Let me be clear – eating a plant-based diet is actually very easy and delicious! BUT, when you’re just starting out and coming from a meat-centric eating style, it’s very different. It’s about learning how to plan your meals differently. That’s my hope for this series – to help you build a list of resources that will help you learn a new way of eating OR introduce you to a few books that you haven’t tried yet.
My first cookbook purchase was Peas and Thank You. Whether you’re transitioning to a plant-based diet, trying to reduce the animal products in your diet, or just looking for some delicious meals that your family will love – I highly recommend this cookbook. The author, Sarah Matheny, is known as Mama Pea and you’ll see her recipes popping up all over. She is also the creator of the blog of the same name – Peas and Thank You.
I have cooked a LOT of meals from this cookbook that have been featured on the blog:
Tofu Mini Frittatas (p. 17)
Soft Pretzel Twists (p. 98) Tempeh Bacon Reubens (p. 68)
Green & Red Lentil Enchiladas (p. 154) Lulu’s Mac and Cheese (p. 181)
& Tofu Fun Nuggets (p. 131)
Pea Daddy’s Jambalaya (p.186)
One recipe that my co-workers ask for at work (which I don’t seem to have a picture of) is the Life’s Not Fair Blueberry Scones (p. 13) – they are fabulous and obviously a crowd pleasure. Mama Pea’s recipe for Tofu Scramble (p. 45) was my first and I use her seasonings as the base for many of my recipes today. You can drool over the full table of contents here.

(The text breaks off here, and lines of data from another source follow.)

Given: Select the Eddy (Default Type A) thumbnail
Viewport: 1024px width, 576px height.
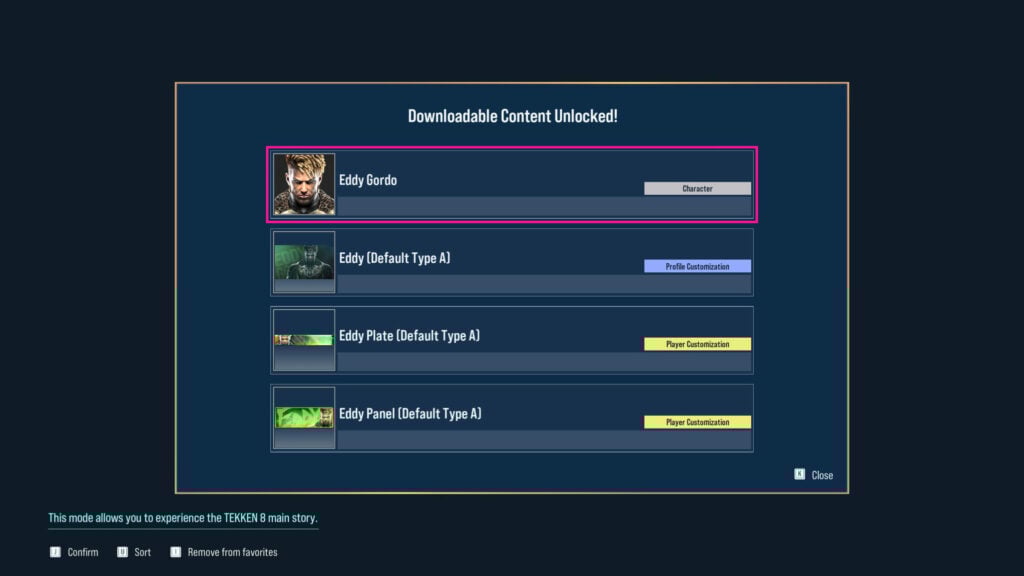Looking at the screenshot, I should click(304, 262).
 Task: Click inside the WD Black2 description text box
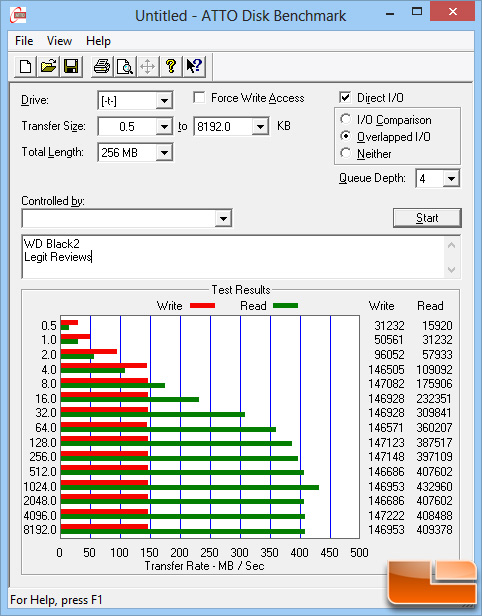(234, 257)
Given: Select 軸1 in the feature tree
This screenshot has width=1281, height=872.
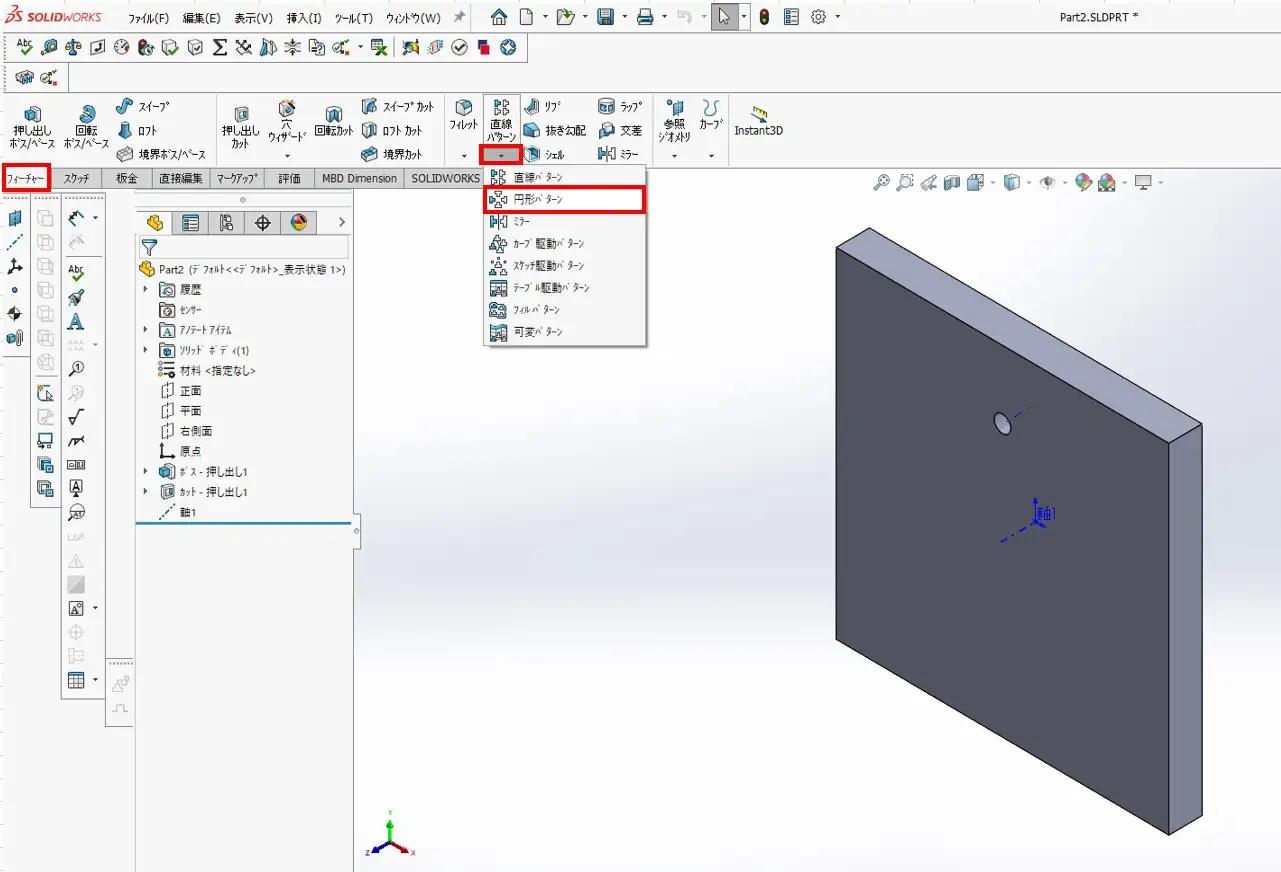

The recipes in this book are generally quick (less than 45 minutes from start to finish, not counting pressing/marinating time), with easy to find ingredients, and a lot of information to get you started. She’s included definitions of ingredients that may be unfamiliar to you – like nutritional yeast. If you haven’t tried nutritional yeast yet, it’s like crack – but legal. It’s a strange taste the first few times you try it, then you want more…and more…and more!
The only negative that I can think of is there are a lot of faux/processed foods in these recipes. Lots of tofu, vegan sausage, seitan, & non-dairy Cheese. If that’s something that you try to avoid, this might not be the best source. Now there are many recipes that don’t include these ingredients, but most recipes do contain one. Faux meats & cheeses are great for people who are getting used to a plant-based diet, but I try not to eat faux meat & cheese products every day now. In moderation, I definitely don’t have a problem with it (I use faux meat & cheese in many of my own recipes).
Since buying the book for myself, I’ve purchased 4 additional copies: one for my mom, my mother-in-law, my sister, and for a previous giveaway. I have never purchased so many copies of anything that I can think of – it’s that good!
Of all the cookbooks I’ll be reviewing over the next few weeks, this one is the best. If you only have the budget for one – get this one. It’s bound to be a cookbook that you pull out again and again, I know mine is stained, wrinkled, and very well-worn already.
Full Disclosure – I purchased all copies of Peas & Thank You with my own money and have not received any compensation for this review. I’m simply a fan of Mama Pea, the Peas & Thank You Blog, & Cookbook. All opinions are 100% my own!
Do you already own Peas & Thank You Cookbook? If so, what’s your favorite recipe? If not, what recipe would you like to try?